Beneath this line are the data; copy exactly the part of them that opens with the line containing "Прикордонники виявили тіло" and closes with the line containing "Севгіль Мусаєва (126, 2471)", and only that part.
*** Opening of Records for the task ***
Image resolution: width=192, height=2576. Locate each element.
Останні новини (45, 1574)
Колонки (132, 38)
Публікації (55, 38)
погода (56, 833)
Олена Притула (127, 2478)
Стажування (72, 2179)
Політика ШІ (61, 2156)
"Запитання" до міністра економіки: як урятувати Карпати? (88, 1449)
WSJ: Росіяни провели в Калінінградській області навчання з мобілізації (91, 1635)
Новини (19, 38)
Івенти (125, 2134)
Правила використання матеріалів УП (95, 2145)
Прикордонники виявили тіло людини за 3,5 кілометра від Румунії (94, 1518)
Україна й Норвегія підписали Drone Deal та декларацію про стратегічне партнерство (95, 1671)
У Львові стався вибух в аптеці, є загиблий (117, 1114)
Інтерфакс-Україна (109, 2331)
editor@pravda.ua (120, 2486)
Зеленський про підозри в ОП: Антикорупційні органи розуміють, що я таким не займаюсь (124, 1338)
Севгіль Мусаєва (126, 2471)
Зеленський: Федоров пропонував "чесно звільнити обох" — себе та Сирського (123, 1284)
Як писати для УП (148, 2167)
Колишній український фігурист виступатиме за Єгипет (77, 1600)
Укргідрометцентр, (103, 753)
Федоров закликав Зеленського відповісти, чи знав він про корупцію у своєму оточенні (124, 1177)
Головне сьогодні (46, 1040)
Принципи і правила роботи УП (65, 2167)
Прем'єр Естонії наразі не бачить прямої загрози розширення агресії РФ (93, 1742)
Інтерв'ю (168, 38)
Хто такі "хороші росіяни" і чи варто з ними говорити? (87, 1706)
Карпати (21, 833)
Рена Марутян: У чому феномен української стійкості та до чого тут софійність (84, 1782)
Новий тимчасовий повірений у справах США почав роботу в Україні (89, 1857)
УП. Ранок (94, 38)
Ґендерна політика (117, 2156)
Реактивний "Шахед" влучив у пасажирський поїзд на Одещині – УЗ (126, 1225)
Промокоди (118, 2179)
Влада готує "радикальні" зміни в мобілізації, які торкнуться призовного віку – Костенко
*** Close of Records for the task ***
■ **Your response**:
Прикордонники виявили тіло людини за 3,5 кілометра від Румунії (94, 1518)
Україна й Норвегія підписали Drone Deal та декларацію про стратегічне партнерство (95, 1671)
У Львові стався вибух в аптеці, є загиблий (117, 1114)
Інтерфакс-Україна (109, 2331)
editor@pravda.ua (120, 2486)
Зеленський про підозри в ОП: Антикорупційні органи розуміють, що я таким не займаюсь (124, 1338)
Севгіль Мусаєва (126, 2471)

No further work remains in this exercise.